(DOCUMENT TEXT):
Liz Gorinsky is a publisher and editor of speculative fiction, founder and former publisher of Erewhon Books, a former editor for Tor Books, multiple Hugo Award nominee, and 2017 Hugo Award winner in the category of Best Editor (Long Form).

==Biography==

Gorinsky is a native of Manhattan. She studied English, psychology and computer science at Columbia College, serving three years as president of the Columbia University Science Fiction Society.

She interned at DC Comics and Tor Books before joining the editorial staff of the latter, assisting editors including Ellen Datlow, Jim Frenkel and Patrick Nielsen Hayden. In addition to print novels, while working at Tor she acquired and edited short fiction for Tor Books's online short fiction market, Tor.com.

(PROBLEMS TO SOLVE):
A – Rewrite the paragraph of the Liz Gorinsky text beginning "She interned at DC Comics" as a short bulleted list that keeps its main facts.
B – Please answer these questions from the Liz Gorinsky text, one answer per line:
(i) In what year did Gorinsky win a Hugo Award, and in which category?
(ii) Where is Gorinsky a native of?
(iii) For which online market did she acquire and edit short fiction?
C – Summarize the Liz Gorinsky text in two sentences.

[Collected data]
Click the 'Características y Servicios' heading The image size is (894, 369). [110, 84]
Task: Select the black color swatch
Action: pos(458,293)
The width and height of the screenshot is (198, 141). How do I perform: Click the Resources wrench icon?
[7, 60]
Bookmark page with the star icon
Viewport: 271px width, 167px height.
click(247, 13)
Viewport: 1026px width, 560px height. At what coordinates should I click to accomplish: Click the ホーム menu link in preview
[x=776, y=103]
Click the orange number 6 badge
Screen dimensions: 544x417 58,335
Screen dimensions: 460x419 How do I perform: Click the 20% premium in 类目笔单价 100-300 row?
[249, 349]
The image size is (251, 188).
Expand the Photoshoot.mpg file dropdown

(SOLUTIONS TO EACH TASK):
A –
- Interned at DC Comics and Tor Books
- Joined Tor Books' editorial staff
- Assisted editors including Ellen Datlow, Jim Frenkel and Patrick Nielsen Hayden
- At Tor, acquired and edited print novels and short fiction for Tor.com, Tor Books' online short fiction market

B –
(i) 2017, Best Editor (Long Form)
(ii) Manhattan
(iii) Tor.com

C – Liz Gorinsky is a speculative fiction publisher and editor who founded Erewhon Books and won the 2017 Hugo Award for Best Editor (Long Form). A Manhattan native, she studied at Columbia College, interned at DC Comics and Tor Books, and later edited at Tor, including short fiction for Tor.com.